Eu não sei se hoje acordei ou se apenas parei de sonhar. Há uma diferença? Seria a vida um sonho lúcido? Então por que eu não acordo dele?

Me busco no meu grande vazio.

Sinto um conforto na dor, no sofrimento, na melancolia de existir. Disseram-me que isso é perigoso. Mas acontece que por eu sofrer, eu me aprofundei pelo coração dentro do coração.

Dentro de mim, a voz que fala não tem boca. Ela é feita de vento e um pouco de medo. E eu – quem sou? Sou uma mulher que observa a mulher que sou.

Quando escrevo as palavras no papel, sinto que o gesto é maior que a escrita. É um aviso: Estou viva. Eu acumulo, acumulo, acumulo, até que não cabe em mim e estouro em palavras.

As vezes penso que o corpo é só um disfarce para a alma não passar vergonha. Outras vezes, acho que a alma é que inventou o corpo para ter a quem culpar.

Hoje, o sol entrou pela janela sem pedir licença.  Fiquei ofendida. Quem ele pensa que é para iluminar tudo assim, tão sem pudor? Mas depois percebi que o sol não sabe o que faz. Nem eu.

Há uma solidão que é companhia. E há uma companhia que é solidão. Talvez o erro esteja em nomear as coisas. As coisas não gostam de nomes, preferem ser sentidas.

Se eu pudesse, arrancaria todos os relógios do mundo. Não para parar o tempo, mas para que ninguém percebesse que ele existe.

Penso no amor como se fosse um copo d’água: às vezes transborda, às vezes evapora. O que me assusta não é o vazio, mas a lembrança de quando esteve cheio.

E se eu nunca for quem espero ser?

E se a espera for, na verdade, o que me mantém?

Talvez… talvez eu seja só uma página em branco, que acredita ser livro.

Hoje, acordei com um peso que não era tristeza. Era só existir demais.

O café esfriou antes que eu tomasse o primeiro gole. Talvez porque, no fundo, eu não quisesse café, mas sim um instante para adiar o dia.

Olhei para minhas mãos e percebi que elas estavam quietas demais. Mãos paradas parecem pensar mais que o resto do corpo.

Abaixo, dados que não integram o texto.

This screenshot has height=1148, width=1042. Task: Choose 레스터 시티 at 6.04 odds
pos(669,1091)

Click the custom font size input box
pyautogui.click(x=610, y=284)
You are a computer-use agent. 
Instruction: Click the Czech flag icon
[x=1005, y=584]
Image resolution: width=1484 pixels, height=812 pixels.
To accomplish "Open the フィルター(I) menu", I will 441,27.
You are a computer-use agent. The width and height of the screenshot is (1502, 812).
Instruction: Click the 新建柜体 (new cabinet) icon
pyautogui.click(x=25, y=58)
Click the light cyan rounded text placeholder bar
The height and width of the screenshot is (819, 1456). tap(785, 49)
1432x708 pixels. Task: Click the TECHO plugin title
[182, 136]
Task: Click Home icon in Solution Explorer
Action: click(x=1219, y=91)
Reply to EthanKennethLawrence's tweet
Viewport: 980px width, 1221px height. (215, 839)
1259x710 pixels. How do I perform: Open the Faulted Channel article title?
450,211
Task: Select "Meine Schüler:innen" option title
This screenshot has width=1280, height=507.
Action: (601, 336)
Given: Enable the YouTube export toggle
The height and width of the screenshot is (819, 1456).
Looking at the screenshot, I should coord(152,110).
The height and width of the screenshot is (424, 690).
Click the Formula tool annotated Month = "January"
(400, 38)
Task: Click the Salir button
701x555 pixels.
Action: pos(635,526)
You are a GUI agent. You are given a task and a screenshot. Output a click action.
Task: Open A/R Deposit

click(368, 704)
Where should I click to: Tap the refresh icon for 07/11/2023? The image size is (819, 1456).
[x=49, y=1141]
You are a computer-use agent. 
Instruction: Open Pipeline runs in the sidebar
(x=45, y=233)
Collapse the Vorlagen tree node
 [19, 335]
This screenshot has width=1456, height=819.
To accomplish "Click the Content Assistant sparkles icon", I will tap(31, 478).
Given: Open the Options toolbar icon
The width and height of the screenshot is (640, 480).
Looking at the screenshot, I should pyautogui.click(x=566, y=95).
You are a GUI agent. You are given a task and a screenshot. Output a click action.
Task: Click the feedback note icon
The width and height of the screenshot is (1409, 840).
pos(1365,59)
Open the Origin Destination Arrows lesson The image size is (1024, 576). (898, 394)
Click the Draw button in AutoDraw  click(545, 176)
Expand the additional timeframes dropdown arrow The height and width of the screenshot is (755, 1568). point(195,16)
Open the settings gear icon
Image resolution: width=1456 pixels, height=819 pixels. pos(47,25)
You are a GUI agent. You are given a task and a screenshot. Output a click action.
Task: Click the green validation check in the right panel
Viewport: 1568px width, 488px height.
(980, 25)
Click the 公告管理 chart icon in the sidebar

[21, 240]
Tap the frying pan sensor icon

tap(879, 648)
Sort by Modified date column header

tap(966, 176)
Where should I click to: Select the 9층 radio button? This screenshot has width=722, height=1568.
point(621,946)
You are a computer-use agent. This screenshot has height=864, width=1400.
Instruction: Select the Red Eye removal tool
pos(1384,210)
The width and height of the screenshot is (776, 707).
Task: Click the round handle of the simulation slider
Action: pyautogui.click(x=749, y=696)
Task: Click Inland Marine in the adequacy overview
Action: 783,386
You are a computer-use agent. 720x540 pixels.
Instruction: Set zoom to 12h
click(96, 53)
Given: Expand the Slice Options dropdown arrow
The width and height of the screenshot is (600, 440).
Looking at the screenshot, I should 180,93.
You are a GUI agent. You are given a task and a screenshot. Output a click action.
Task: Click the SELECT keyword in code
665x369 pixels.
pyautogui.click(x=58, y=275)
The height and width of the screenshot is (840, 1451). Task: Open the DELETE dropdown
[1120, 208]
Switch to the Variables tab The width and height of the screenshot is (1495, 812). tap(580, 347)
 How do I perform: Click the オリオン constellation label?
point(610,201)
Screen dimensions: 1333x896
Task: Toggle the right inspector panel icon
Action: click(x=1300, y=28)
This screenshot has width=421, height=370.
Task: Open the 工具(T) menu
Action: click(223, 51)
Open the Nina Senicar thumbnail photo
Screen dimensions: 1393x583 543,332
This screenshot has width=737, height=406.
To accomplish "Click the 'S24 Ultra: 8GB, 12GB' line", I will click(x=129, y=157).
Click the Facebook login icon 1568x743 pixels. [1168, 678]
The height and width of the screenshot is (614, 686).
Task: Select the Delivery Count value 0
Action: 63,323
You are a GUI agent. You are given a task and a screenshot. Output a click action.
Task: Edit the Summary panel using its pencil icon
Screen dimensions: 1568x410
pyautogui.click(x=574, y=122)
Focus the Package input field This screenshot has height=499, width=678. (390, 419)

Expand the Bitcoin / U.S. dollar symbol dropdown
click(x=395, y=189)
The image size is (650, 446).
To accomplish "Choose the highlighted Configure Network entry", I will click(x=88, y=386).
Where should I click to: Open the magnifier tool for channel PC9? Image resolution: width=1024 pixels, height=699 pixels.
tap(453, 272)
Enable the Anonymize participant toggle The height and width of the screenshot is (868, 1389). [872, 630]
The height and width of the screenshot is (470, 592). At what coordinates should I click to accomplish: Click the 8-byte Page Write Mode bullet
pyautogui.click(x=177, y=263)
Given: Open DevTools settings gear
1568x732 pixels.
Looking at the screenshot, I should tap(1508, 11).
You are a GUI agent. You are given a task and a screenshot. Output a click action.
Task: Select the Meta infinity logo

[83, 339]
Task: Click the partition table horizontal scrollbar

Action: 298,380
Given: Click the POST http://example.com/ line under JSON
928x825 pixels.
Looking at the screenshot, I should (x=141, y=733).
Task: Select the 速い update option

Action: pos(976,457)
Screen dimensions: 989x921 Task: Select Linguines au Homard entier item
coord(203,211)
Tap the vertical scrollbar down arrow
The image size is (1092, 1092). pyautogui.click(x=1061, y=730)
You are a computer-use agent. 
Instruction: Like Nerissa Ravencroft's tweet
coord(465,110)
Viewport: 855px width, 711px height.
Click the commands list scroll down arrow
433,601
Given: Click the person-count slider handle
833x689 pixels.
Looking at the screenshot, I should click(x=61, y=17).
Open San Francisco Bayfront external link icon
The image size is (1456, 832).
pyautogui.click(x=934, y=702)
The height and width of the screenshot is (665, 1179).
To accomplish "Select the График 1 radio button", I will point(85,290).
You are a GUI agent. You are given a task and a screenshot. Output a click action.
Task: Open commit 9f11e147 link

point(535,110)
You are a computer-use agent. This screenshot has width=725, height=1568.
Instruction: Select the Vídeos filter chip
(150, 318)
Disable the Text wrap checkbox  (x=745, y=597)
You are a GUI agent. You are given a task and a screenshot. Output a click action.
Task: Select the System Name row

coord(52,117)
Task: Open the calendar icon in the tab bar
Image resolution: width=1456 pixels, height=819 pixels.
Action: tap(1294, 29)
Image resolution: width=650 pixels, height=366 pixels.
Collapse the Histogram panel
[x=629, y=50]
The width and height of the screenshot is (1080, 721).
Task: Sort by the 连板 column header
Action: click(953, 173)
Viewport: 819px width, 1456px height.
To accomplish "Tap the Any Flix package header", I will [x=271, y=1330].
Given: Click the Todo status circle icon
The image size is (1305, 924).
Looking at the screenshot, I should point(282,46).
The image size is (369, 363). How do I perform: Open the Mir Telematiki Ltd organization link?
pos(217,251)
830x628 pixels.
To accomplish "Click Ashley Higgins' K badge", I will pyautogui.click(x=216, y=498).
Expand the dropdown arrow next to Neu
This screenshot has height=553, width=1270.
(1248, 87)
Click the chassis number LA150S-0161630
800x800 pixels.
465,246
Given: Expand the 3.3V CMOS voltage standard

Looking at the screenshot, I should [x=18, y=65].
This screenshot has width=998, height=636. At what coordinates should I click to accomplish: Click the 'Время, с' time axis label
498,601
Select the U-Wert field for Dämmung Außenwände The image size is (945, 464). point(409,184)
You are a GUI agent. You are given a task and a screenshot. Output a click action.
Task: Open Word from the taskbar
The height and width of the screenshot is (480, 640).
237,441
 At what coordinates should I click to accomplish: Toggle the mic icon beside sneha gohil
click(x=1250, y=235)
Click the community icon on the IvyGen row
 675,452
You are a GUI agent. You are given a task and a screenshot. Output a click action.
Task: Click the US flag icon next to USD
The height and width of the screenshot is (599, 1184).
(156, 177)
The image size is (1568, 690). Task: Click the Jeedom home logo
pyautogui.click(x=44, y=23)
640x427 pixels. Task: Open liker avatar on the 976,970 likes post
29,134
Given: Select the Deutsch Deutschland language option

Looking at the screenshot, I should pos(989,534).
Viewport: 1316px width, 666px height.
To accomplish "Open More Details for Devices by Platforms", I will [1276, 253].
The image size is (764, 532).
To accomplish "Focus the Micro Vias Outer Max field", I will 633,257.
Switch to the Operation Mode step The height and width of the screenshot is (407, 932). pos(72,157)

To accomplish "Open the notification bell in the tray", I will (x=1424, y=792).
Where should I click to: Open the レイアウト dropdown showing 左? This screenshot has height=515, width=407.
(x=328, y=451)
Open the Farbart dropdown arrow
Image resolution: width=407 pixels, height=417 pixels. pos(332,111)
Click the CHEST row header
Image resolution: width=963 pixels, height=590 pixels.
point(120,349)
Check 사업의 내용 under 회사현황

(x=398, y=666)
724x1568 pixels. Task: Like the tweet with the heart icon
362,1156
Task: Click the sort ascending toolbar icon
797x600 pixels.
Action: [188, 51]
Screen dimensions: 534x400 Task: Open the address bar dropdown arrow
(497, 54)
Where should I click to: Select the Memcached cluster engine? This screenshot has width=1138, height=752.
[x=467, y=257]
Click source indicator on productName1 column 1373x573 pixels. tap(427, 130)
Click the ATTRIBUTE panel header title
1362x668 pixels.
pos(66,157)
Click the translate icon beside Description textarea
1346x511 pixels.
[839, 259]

Há lembranças que se agarram à pele como se fossem tatuagens invisíveis. Por mais que eu lave, não saem. Talvez nem sejam lembranças, mas avisos.

O tempo não é um rio. É um espelho que se quebra toda vez que tento olhar.

Hoje, a rua estava cheia de gente, mas todas as pessoas me pareciam um pouco vazias. Ou talvez eu tenha projetado o meu próprio vazio nelas — o que é pior, porque torna impossível fugir.

Às vezes, penso que o amor é só um intervalo bonito entre dois silêncios.

E às vezes, penso que eu inventei essa frase só para não admitir que tenho medo do próximo silêncio.

Ser é um verbo que não se conjuga sozinho. Mas eu continuo tentando.

E agora, escrevendo, percebo: talvez eu não queira entender nada. Porque entender é matar a pergunta. E eu gosto de perguntas vivas.